### EXCERPTED DATA
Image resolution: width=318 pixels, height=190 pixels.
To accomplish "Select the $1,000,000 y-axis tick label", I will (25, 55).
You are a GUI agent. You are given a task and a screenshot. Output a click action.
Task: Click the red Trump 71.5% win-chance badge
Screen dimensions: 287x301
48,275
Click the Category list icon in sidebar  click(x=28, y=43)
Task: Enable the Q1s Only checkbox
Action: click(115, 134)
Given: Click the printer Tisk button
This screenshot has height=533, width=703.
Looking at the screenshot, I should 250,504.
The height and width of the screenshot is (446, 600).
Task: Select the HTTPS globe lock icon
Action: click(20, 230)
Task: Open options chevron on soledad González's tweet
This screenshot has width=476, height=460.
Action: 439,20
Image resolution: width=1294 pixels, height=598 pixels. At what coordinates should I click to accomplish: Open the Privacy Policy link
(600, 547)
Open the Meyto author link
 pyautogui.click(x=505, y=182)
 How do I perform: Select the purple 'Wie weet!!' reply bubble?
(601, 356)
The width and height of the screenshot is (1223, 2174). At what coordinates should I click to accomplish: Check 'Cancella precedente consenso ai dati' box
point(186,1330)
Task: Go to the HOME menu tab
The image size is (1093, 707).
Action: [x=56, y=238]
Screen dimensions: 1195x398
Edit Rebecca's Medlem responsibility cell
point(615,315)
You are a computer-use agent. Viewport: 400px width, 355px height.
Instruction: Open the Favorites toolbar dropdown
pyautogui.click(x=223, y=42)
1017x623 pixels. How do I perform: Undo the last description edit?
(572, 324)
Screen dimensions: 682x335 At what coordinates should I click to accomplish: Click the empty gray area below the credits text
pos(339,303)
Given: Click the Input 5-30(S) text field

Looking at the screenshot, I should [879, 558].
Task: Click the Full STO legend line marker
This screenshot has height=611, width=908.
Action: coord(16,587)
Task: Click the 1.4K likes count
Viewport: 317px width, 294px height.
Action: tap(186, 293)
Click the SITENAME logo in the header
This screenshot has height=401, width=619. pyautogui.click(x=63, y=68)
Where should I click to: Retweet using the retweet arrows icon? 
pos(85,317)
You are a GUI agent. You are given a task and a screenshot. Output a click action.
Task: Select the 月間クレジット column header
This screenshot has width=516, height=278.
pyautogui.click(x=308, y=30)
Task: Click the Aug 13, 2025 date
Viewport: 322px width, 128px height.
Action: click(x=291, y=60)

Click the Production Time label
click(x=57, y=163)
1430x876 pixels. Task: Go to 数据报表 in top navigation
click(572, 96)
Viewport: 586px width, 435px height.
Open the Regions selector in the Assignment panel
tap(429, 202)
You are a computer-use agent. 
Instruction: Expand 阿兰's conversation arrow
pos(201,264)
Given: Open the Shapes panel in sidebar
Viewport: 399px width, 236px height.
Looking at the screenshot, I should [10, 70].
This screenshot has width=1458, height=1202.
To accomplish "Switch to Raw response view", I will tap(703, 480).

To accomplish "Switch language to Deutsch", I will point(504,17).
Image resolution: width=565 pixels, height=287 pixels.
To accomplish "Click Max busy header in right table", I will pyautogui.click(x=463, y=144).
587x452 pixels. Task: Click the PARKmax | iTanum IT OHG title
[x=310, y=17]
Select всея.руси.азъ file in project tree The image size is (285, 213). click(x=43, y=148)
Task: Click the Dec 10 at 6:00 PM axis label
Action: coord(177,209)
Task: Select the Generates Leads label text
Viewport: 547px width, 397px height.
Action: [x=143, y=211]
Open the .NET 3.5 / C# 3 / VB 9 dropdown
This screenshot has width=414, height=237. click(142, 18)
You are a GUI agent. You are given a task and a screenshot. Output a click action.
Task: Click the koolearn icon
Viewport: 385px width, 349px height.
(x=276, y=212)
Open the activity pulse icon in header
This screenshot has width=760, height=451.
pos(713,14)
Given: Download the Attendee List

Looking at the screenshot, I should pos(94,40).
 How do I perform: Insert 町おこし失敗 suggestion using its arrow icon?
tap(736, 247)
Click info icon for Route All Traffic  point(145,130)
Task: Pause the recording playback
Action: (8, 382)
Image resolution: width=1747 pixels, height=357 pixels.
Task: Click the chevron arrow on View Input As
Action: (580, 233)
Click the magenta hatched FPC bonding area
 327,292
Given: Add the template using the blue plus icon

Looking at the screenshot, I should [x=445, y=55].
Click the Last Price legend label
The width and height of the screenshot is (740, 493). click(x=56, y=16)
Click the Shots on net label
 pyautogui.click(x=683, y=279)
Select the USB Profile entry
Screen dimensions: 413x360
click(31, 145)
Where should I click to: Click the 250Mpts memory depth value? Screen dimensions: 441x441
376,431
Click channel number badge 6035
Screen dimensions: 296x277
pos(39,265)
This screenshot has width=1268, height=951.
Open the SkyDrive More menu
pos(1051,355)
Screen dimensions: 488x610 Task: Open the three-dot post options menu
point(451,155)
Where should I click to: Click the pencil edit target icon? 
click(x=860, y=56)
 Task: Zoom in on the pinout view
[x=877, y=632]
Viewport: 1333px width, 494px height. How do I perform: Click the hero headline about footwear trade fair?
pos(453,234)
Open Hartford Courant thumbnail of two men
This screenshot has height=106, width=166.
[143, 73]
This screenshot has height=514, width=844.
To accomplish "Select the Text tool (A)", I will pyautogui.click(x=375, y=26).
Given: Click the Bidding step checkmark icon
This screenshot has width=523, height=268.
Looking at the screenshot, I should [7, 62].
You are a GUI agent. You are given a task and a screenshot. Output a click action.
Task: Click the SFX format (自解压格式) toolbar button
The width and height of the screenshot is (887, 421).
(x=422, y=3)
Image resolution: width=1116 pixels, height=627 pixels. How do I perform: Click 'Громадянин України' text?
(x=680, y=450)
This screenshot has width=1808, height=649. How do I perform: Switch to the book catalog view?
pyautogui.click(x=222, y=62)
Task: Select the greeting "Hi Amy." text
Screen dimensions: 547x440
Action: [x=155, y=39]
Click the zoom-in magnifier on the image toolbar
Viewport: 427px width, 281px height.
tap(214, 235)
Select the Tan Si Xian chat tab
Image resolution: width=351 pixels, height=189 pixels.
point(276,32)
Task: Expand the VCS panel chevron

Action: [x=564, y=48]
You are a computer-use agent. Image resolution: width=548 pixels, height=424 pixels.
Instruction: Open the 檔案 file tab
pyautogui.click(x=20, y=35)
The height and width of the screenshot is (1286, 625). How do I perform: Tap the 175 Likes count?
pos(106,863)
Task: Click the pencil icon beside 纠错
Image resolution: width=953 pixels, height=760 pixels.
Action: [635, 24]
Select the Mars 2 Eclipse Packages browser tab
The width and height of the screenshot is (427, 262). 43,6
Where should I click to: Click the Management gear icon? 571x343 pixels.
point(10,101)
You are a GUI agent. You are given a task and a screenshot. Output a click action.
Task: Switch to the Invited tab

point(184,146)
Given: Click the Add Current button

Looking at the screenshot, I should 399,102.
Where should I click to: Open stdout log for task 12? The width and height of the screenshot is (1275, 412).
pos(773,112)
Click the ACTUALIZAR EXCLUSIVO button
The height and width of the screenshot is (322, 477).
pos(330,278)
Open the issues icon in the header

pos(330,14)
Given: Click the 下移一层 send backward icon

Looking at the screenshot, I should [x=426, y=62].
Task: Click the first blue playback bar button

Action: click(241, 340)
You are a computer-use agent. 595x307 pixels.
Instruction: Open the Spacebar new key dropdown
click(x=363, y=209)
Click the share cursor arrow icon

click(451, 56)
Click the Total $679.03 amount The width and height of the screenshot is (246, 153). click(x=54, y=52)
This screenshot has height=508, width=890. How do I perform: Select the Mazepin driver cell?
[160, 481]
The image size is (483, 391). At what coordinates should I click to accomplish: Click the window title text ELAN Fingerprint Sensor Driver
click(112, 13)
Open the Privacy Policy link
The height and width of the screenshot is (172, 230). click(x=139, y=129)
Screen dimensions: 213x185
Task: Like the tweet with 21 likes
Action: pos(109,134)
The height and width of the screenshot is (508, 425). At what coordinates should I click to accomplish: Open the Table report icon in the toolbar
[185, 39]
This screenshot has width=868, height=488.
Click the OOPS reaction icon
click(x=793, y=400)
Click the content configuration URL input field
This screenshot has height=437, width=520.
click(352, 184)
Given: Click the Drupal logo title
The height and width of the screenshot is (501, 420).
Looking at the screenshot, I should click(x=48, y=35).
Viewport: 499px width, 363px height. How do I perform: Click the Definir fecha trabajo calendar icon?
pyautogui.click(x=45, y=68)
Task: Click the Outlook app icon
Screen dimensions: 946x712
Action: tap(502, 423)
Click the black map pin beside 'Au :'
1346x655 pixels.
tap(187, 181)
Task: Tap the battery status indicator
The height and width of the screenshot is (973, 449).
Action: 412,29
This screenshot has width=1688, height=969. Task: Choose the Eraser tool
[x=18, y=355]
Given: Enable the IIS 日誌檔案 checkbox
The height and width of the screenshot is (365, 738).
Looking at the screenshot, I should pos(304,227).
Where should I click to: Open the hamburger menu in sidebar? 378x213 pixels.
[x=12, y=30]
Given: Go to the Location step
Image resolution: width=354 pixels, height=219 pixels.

### PROBLEM TO SOLVE
The answer must be the lines from the one containing "The height and width of the screenshot is (973, 449)." to the final line of the data above, copied exactly, both included, with nothing added.

### FINISHED TASK
The height and width of the screenshot is (973, 449).
Action: 412,29
This screenshot has width=1688, height=969. Task: Choose the Eraser tool
[x=18, y=355]
Given: Enable the IIS 日誌檔案 checkbox
The height and width of the screenshot is (365, 738).
Looking at the screenshot, I should pos(304,227).
Where should I click to: Open the hamburger menu in sidebar? 378x213 pixels.
[x=12, y=30]
Given: Go to the Location step
Image resolution: width=354 pixels, height=219 pixels.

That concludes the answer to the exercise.